Эгебэра неохотно подпустили к покойнику. Графиня отказывалась открыть занавески, затемнявшие комнату. Следственный судья сам отдернул их и сразу же увидел израненное лицо Гюстава Фуньи. Бокармэ тщетно пытался скрыть кровоподтеки и раны на своих руках. «Мне будто что-то ударило в голову»,– признался позже следственный судья. Он приказал врачам тут же произвести вскрытие трупа и установить, умер покойник естественной смертью или нет.

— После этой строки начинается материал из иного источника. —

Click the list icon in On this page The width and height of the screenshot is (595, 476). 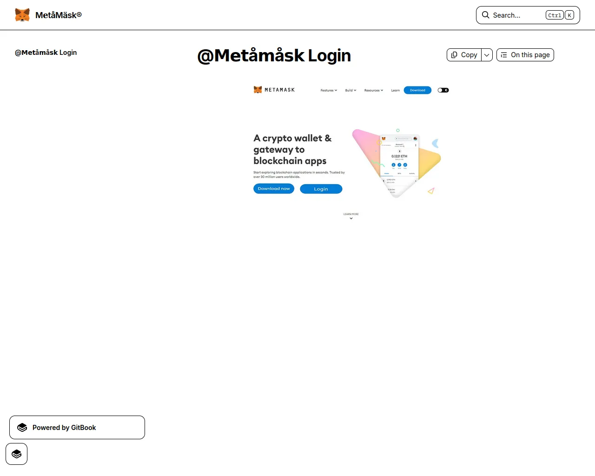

Врачи велели отнести Гюстава Фуньи в каретный сарай и через два часа сообщили результаты проведенного ими исследования. Мозг Гюстава они нашли в совершенно здоровом состоянии. Поэтому не могло быть речи о том, что с ним случился удар. Рот, язык, горло и желудок умершего, наоборот, претерпели столь сильные изменения, что врачи пришли к выводу, что Гюстав Фуньи скончался вследствие вливания ему внутрь едкой жидкости. Они допускали, что при этом была применена серная кислота.